反面、非常に危うさを覚える。それは彼女の人気が右翼思想に偏った支持層に支えられているからではないか。自民党を支える党員やサポーターが変質してきたとは感じないか。山崎に尋ねた。
「この数年、自民党の党員の多くが日本会議の国会議員が集めてきた人たちになりました。日本会議の実態は神道政治連盟のメンバーで、徹底した天皇制護持を訴え、彼らが集めている党員なので必然的に右翼化しています。換言すれば、神道には信者がいるので、日本会議の議員たちには党員を集める能力があるともいえます。
高市さんはその日本会議から強い推薦を受けているから、党員票でトップになるのは当たり前なのでしょう。
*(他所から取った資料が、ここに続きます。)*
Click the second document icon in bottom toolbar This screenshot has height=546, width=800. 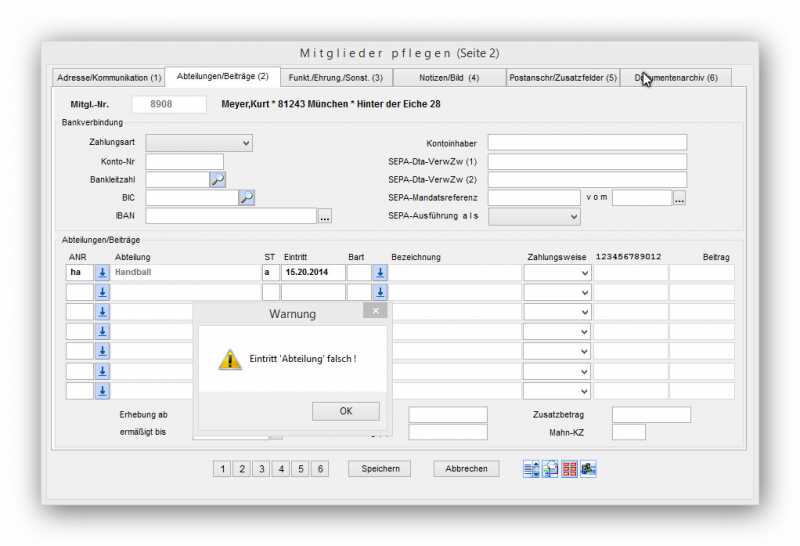(550, 469)
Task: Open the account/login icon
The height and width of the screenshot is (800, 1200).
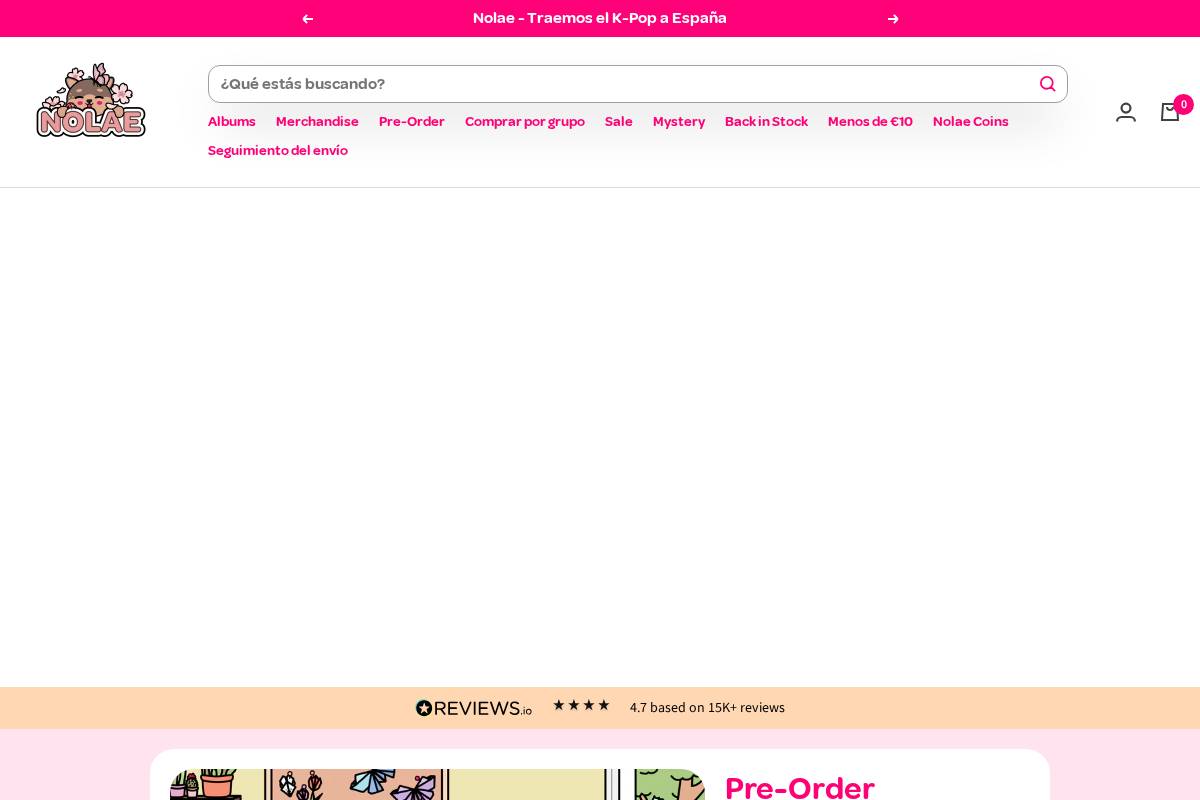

一般的な国民人気がある小泉さんや石破さんが高市さんに党員投票で負けるのは、そういう理由でしょう。ただし、総裁選の党員票でいちばんになったということと一般的な国民的人気はイコールではなく、党員という限られた世界の票だということを忘れてはいけません」
市内閣の支持率は、政権発足から半年以上経ってもさほど下がらない。その理由について、多くの識者は「高い支持率は日本初の女性宰相に対する期待値であり、政策はこれからだ」と口にする。もっとも、この数年の自民党総裁選の成り行きを見ていると、それだけではないように感じる。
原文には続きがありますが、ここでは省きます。